2. RB Melvin Gordon, Wisconsin
Melvin Gordon doesn't have to be here right now.
But Gordon came back, ostensibly because he had some unfinished business at the collegiate level. He has never been the true lead back of an offense, splitting time (and ending up on the wrong end of the split) with Montee Ball and James White these past two seasons, even though he often looked like the best pure runner on the field.
Jesse Temple of Fox Sports Wisconsin called Gordon the most important player on the team for next season, writing the following:
Gordon—a preseason first-team All-America pick—has a chance to be one of the best tailbacks to come through Wisconsin in the last two decades with a great year, and that's saying something considering all the talent to come through Madison. It's pretty astounding to consider that Gordon is averaging 8.1 yards per carry during his college career. The guy is as explosive as any tailback in years, and he showed he could handle a significant workload last season. In 2013, he carried 206 times for 1,609 yards with 12 touchdowns. Now that James White is with the New England Patriots, Gordon will be the No. 1 option, sharing carries with No. 2 tailback Corey Clement.
Let's assume Gordon sees 250-275 carries next season—a heavy but not unreasonable workload for someone so talented.

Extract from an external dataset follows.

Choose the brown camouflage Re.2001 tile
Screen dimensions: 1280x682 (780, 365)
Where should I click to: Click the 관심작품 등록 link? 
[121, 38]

If he keeps up his pace from 2013, that would give Gordon something in the realm of 1,950-2,150 rushing yards and 14-16 touchdowns.
Think that would be enough to win the Heisman?
1. QB Braxton Miller, Ohio State
Braxton Miller is the two-time reigning Big Ten Offensive Player of the Year, but he has curiously never been a Heisman finalist.
Well, perhaps that isn't quite as curious as it sounds.
In 2012, Miller led Ohio State to an undefeated regular season but put up semi-modest numbers for a team without bowl eligibility. In 2013, he missed a good portion of the nonconference schedule—better known as "stat-padding season"—and the success of Kenny Guiton made it look, to cynical minds, like he might have been a fungible cog in the offense instead of the engine that made it go.
Of course, rational minds know better than to think that. Miller is a dynamic athlete who can beat you with his arm just as easily as his legs. And "beat you" he has the past couple of seasons: Miller led OSU to 24 consecutive victories before last year's loss to Michigan State.
According to a recent survey of all FBS sports information directors, Miller's six game-winning scoring drives (three of which came last year) are the most by any active QB in college football.
As a dual-threat quarterback who puts up big numbers, records highlight plays and knows how to win football games, he checks off seemingly every requisite of a Heisman winner over the past decade.
Miller has as good a shot of winning this as anyone.